Die Aufdeckung des Riesen-Netzwerks: Tatsächlich waren Ermittler zur Zeit des Anrufs bei Susanne K. im März bereits auf der Spur der Anrufer. Ein vergleichbarer Fall im Dezember hatte das ausgelöst: In Freiburg hatte ein Bankangestellter im Dezember 2023 die Polizei gerufen, als ein älterer Kunde 100.000 Euro abheben wollte. In diesem Fall konnten Einsatzkräfte bei einer vermeintlichen Abholung des Geldes zuschlagen: Festnahme.

Die Auswertung der von den Tätern verwendeten Telefonnummern ergab, dass sie mit über 28.000 Betrugsanrufen in nur 48 Stunden in Verbindung gebracht werden konnten. Schnell weiteten die Ermittlungen sich aus, Landeskriminalamt Baden-Württemberg, BKA und Europol kamen ins Spiel. Die Ermittler hatten den Eindruck, eine Art Büchse der Pandora geöffnet zu haben – und gaben der Operation den Namen: "Pandora".

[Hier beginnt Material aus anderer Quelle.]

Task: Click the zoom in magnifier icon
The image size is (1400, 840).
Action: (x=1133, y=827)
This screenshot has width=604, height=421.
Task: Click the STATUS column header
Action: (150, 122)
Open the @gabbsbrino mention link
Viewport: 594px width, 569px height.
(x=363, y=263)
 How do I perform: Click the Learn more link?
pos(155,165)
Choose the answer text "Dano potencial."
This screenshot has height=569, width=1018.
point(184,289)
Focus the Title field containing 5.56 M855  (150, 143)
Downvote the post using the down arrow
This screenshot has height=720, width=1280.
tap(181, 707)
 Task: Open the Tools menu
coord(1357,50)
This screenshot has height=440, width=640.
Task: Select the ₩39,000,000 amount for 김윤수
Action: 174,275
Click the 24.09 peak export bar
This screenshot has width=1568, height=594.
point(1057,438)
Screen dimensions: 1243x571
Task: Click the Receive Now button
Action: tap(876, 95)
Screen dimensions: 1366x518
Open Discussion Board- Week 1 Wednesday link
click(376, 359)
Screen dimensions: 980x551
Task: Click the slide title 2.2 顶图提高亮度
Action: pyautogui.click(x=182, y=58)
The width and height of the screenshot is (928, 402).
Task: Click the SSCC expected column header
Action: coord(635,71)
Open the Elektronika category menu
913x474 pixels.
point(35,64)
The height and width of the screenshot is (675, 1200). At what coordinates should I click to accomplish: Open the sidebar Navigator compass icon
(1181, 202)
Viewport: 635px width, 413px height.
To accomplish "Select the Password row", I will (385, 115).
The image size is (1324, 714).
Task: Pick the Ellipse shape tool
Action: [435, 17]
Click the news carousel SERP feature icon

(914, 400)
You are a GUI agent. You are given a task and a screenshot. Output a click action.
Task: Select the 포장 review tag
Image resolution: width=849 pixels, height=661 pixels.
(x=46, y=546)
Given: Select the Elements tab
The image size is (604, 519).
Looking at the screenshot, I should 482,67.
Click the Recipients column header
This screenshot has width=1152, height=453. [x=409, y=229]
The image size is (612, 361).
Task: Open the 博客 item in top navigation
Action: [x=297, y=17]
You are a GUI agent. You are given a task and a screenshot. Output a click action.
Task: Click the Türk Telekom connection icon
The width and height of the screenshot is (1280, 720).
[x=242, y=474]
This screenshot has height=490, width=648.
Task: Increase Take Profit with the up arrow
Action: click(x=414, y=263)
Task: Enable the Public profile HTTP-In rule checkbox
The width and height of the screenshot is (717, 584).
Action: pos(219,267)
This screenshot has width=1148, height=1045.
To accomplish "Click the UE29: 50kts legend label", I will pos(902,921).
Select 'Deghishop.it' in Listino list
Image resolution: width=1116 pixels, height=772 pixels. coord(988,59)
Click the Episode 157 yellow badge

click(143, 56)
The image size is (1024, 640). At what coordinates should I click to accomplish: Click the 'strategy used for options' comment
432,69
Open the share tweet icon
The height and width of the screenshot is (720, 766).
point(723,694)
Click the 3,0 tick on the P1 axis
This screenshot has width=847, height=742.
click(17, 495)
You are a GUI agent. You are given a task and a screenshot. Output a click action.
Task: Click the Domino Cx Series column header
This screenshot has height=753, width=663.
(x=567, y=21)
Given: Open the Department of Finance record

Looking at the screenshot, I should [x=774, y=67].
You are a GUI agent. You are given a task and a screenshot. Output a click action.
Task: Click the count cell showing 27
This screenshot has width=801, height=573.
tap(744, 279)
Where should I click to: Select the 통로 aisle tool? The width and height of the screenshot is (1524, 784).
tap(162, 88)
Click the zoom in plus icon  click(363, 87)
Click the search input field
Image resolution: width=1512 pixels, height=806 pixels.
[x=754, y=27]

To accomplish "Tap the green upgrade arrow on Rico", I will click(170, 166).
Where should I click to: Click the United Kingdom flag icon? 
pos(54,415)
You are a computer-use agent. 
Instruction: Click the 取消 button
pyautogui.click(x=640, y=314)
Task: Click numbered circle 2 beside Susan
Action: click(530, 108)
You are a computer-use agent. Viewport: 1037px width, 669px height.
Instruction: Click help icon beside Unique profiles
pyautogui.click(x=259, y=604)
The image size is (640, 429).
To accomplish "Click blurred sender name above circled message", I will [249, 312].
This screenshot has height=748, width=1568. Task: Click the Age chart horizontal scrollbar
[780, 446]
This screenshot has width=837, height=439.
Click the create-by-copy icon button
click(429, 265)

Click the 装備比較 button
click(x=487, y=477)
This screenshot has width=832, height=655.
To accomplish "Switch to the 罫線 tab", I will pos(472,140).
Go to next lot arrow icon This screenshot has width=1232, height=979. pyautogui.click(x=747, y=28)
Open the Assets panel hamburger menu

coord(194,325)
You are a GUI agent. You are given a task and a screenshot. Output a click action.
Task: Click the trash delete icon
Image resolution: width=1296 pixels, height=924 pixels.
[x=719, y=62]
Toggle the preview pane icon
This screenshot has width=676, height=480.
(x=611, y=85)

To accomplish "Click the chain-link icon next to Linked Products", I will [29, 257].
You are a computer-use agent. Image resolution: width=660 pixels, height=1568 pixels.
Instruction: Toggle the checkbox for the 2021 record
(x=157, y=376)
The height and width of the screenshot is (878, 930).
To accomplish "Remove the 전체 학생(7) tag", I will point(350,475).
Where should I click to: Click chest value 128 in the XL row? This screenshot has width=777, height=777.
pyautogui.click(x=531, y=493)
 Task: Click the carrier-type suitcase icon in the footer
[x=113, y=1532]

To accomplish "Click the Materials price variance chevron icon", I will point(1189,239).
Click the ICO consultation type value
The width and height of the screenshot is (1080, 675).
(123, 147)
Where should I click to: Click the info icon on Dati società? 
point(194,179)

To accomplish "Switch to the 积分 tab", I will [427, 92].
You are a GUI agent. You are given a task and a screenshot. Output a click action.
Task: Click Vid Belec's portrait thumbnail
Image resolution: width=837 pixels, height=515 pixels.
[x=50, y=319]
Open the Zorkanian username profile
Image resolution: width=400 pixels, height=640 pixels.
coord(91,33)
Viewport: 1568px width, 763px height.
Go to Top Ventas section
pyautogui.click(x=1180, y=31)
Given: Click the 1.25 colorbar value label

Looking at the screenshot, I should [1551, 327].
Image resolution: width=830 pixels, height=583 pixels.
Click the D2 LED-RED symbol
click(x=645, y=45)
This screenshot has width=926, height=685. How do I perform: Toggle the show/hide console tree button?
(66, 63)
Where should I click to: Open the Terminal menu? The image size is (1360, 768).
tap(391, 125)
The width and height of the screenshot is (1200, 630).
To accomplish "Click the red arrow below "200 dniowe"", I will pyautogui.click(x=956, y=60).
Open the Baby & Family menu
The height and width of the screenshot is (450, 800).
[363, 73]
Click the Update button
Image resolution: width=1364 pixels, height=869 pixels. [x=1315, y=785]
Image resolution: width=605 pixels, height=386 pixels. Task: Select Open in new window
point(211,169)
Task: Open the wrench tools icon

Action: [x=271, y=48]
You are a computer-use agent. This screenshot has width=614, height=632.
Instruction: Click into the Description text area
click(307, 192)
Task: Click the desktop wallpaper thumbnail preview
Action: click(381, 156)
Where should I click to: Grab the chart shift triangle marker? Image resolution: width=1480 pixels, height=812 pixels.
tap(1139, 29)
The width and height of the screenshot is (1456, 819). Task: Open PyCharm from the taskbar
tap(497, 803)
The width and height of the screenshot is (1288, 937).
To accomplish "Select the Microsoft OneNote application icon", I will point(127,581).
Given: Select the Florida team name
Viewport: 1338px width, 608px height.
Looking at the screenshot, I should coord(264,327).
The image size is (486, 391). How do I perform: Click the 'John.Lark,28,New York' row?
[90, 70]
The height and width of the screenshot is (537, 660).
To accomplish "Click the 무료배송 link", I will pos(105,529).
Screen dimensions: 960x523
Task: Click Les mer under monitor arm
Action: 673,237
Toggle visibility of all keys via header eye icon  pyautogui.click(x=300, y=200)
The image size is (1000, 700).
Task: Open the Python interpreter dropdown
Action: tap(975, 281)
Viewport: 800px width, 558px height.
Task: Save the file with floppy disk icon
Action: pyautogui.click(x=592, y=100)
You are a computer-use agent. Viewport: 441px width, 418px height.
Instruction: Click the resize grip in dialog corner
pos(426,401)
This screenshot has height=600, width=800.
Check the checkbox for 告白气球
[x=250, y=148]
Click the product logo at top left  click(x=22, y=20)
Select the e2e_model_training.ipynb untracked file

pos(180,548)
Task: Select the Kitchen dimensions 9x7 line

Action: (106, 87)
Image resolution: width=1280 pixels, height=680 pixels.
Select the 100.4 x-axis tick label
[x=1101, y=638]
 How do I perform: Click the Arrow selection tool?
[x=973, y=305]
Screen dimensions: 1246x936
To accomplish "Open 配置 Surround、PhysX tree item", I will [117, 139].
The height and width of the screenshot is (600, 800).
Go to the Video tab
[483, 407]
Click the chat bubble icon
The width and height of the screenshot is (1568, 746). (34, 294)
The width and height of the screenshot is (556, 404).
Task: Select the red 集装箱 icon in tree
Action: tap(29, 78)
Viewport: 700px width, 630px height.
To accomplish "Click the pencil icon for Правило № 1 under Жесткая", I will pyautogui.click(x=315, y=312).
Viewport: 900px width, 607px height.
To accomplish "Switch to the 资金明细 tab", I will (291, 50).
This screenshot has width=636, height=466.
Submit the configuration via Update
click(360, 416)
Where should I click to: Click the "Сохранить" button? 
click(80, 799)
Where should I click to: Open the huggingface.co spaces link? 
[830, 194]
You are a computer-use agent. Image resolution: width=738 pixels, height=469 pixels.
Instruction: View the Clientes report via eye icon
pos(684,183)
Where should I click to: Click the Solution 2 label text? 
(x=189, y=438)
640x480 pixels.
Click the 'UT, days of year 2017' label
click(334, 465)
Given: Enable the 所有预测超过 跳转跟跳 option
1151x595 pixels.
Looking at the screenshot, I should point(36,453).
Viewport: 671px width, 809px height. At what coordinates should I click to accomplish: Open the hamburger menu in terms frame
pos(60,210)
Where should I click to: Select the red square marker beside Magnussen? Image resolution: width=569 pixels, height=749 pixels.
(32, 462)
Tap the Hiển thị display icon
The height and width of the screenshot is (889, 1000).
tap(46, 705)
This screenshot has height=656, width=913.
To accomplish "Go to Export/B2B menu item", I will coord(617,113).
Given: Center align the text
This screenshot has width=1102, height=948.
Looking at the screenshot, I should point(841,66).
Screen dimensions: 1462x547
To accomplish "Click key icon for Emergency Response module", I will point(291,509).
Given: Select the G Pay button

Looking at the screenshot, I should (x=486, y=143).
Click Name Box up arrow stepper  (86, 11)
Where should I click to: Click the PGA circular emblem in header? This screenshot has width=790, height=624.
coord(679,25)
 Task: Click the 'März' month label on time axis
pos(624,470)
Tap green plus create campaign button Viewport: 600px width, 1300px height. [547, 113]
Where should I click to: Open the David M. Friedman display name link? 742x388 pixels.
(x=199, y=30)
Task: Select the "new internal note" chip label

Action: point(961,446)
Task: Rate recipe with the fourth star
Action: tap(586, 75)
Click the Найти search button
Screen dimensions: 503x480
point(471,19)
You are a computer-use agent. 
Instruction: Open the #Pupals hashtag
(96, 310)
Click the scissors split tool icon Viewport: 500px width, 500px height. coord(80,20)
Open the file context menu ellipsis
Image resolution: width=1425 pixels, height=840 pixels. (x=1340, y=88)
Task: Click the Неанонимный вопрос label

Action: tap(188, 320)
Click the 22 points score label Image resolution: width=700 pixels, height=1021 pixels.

Es stellte sich heraus, dass die Täter von mehreren Ländern aus alle Arten von Telefonbetrug begingen. Europol dazu: "Es ging von schockierenden gefälschten Polizeianrufen über überzeugenden Anlagebetrug bis hin zu herzzerreißenden Betrügereien durch vermeintlich geliebte Menschen". Verschiedene Callcenter spezialisierten sich auf verschiedene Maschen.

Doch die deutsche Polizei verfolgte alles in Echtzeit in einem eigenen dafür aufgebauten Callcenter: Weit über 100 Beamtinnen und Beamte verfolgten im Schichtbetrieb rund um die Uhr die Telefonate und griffen ein: Die Ermittler haben so in rund 6.000 Fällen einen Schaden von insgesamt rund zehn Millionen Euro verhindert, heißt es vom Innenministerium Baden-Württemberg.

Am 18. April war endgültig Schluss: In den frühen Morgenstunden schlugen deutsche, albanische, bosnisch-herzegowinische, kosovarische und libanesische Polizeikräfte in zwölf Callcentern gleichzeitig zu. Sie sind jetzt geschlossen, es wird dauern, bis eine ähnlich schlagkräftige Bande auftritt. 39 Verdächtige sind identifiziert, 21 Festnahmen gab es. Eine Million Euro Bargeld wurde sichergestellt.